Both sides have expressed interest in denuclearization. Trump has mused about it, criticizing the South Koreans for not paying the US to defend them and suggesting allies in the region develop their own nuclear deterrents. But Kim Jong Un has always mentioned denuclearization in the context of the whole peninsula, ridding it of US forces.
“To be clear, what the Americans say they want and what the North Koreans are prepared to deliver is unbridgeable,” Bremmer wrote. The Trump administration’s approach to proliferation elsewhere in Asia also looms over talks with Pyongyang.
“After all, if the Trump administration now rips up the terms of the Iran nuclear deal, right after it was negotiated and signed by the Obama administration – unilaterally deciding they don’t like it so they’re leaving – what would stop the Americans from doing the same to North Korea?” Bremmer added.

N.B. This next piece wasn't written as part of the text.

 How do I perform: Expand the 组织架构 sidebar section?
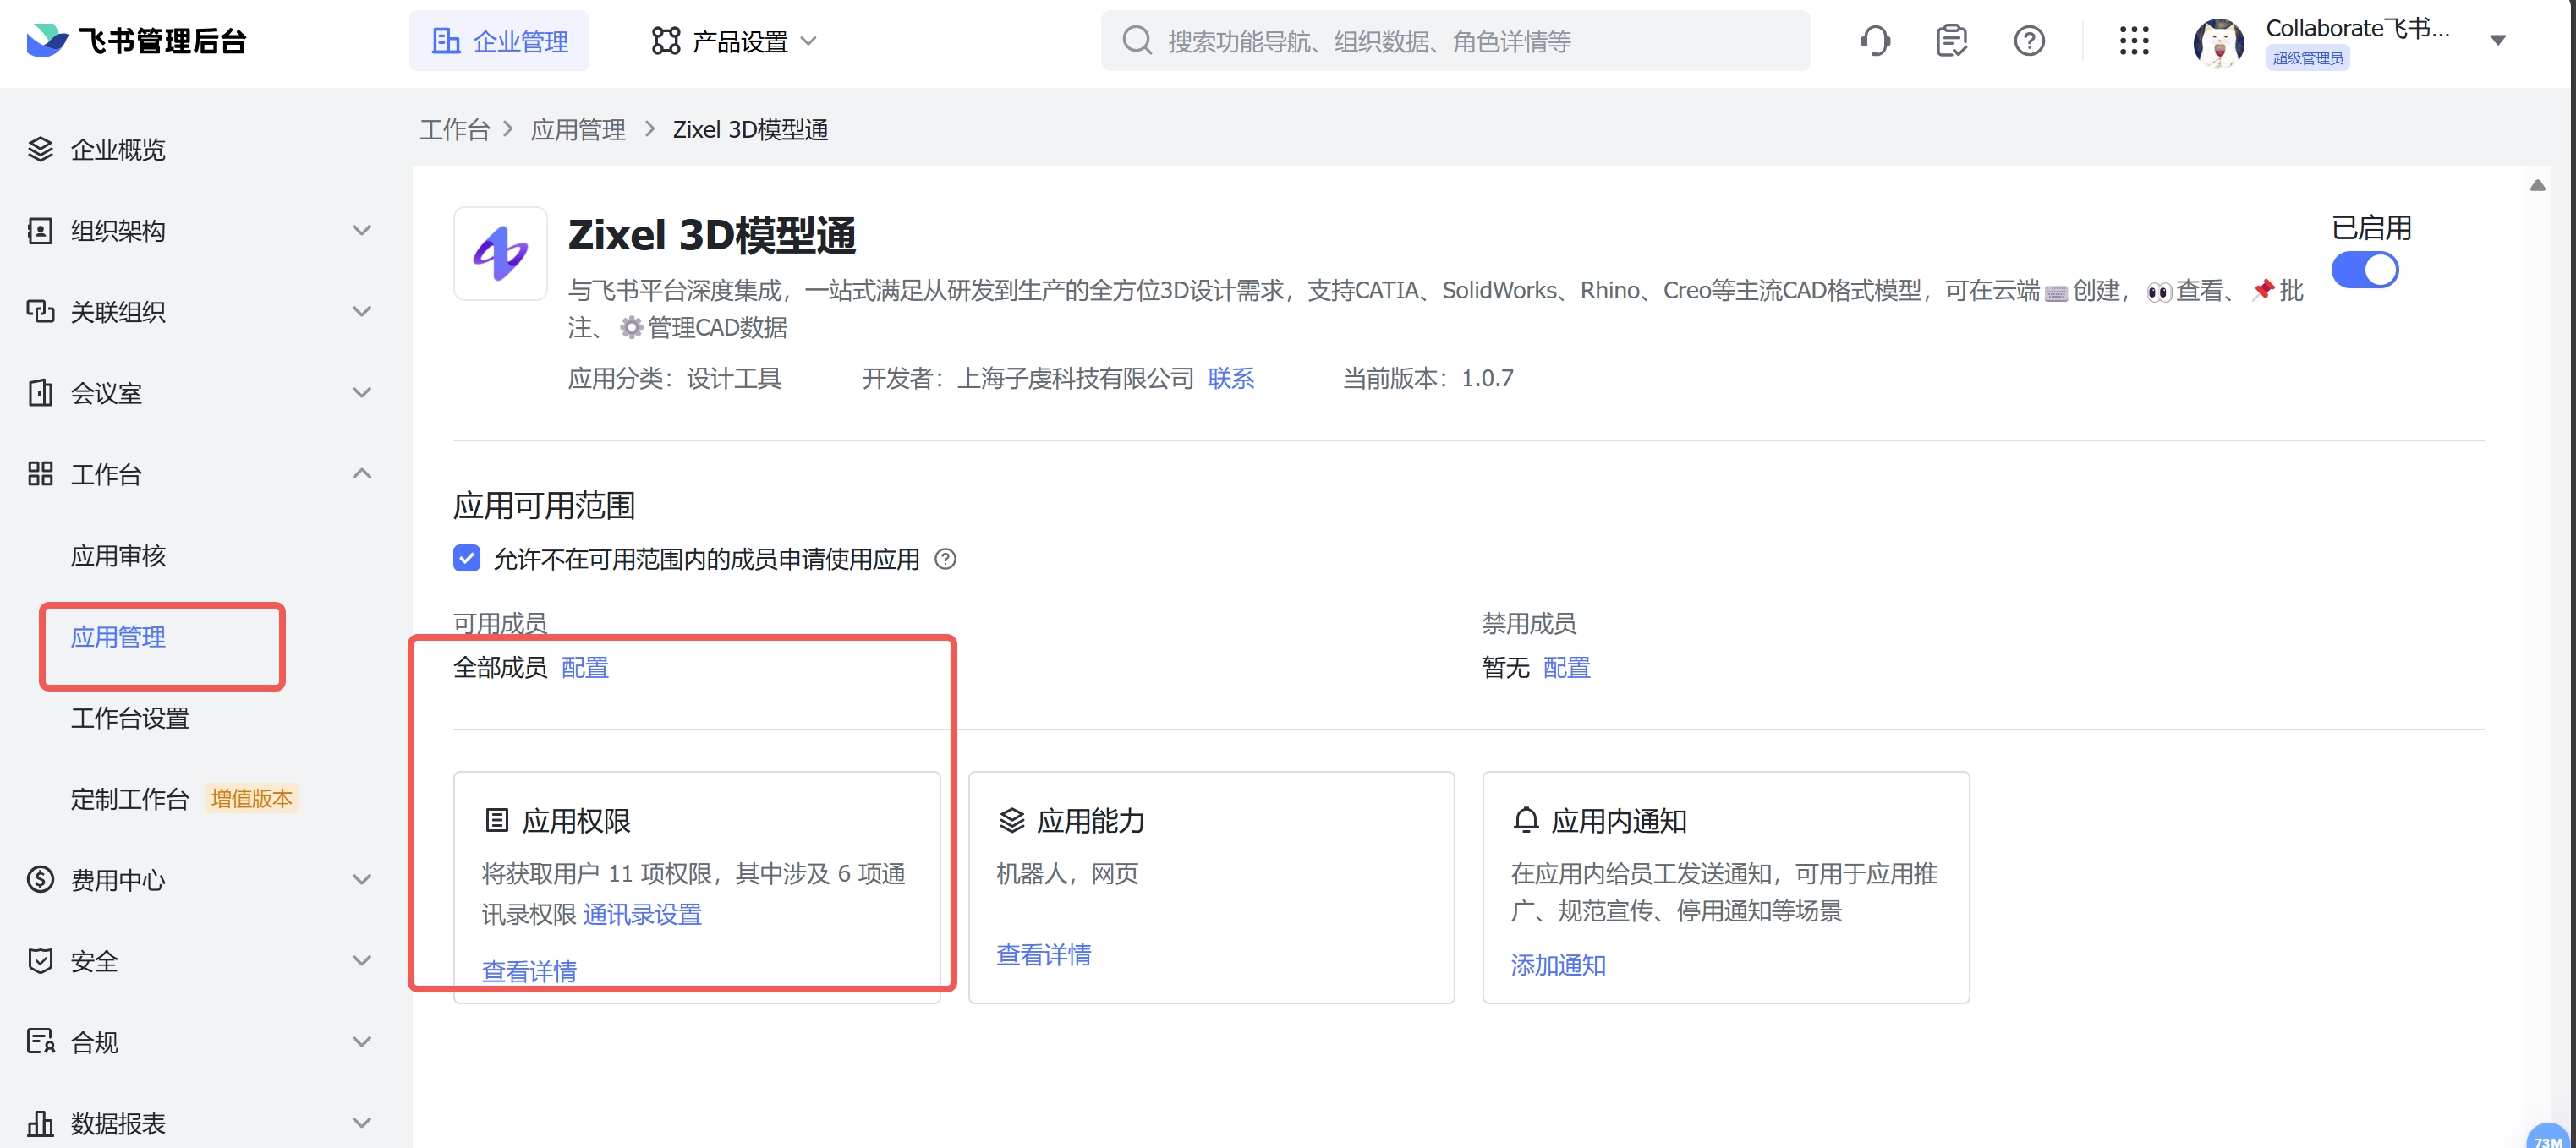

Similar peril exists in Trump’s approach to Syria. Assad and his allies appear to have gained the advantage after seven years of brutal civil war. His removal looks unlikely, as Russia and Iran wield more influence, Bremmer said.
Moreover, there looks likely to be less resistance in the White House to Trump’s instinct to pull out, according to Bremmer, as no one has a “winning strategy” to offer and many of Trump’s supporters are hostile to US military engagement in far-off places.
“While you can argue the Americans leaving cedes Syria to the Russians and Iranians,” Bremmer added, “that’s been essentially true for years now.”
In the background of all this are what appears to be increasingly contentious relations with Russia, with whom Trump has previously taken a hands-off approach.
The US expulsion of Russian diplomats was largely symbolic, as it didn’t directly affect Moscow’s economic or national-security interests, Bremmer wrote, adding that Trump himself seems to be taking a harder line, likely in response to Russian moves that challenge his leadership.
That trend, coupled with the addition of new, more hawkish advisers to Trump’s staff, suggests a more muscular approach – and likely more tension.
“There’s virtually no contact between the Russian ambassador and top Russian officials with the Trump administration. Everybody is skittish given the Mueller investigation,” Bremmer cautioned. “It’s one thing for the relationship to be adversarial but functional. It’s another for there not to be an actual relationship. And that’s what we’re now heading into.”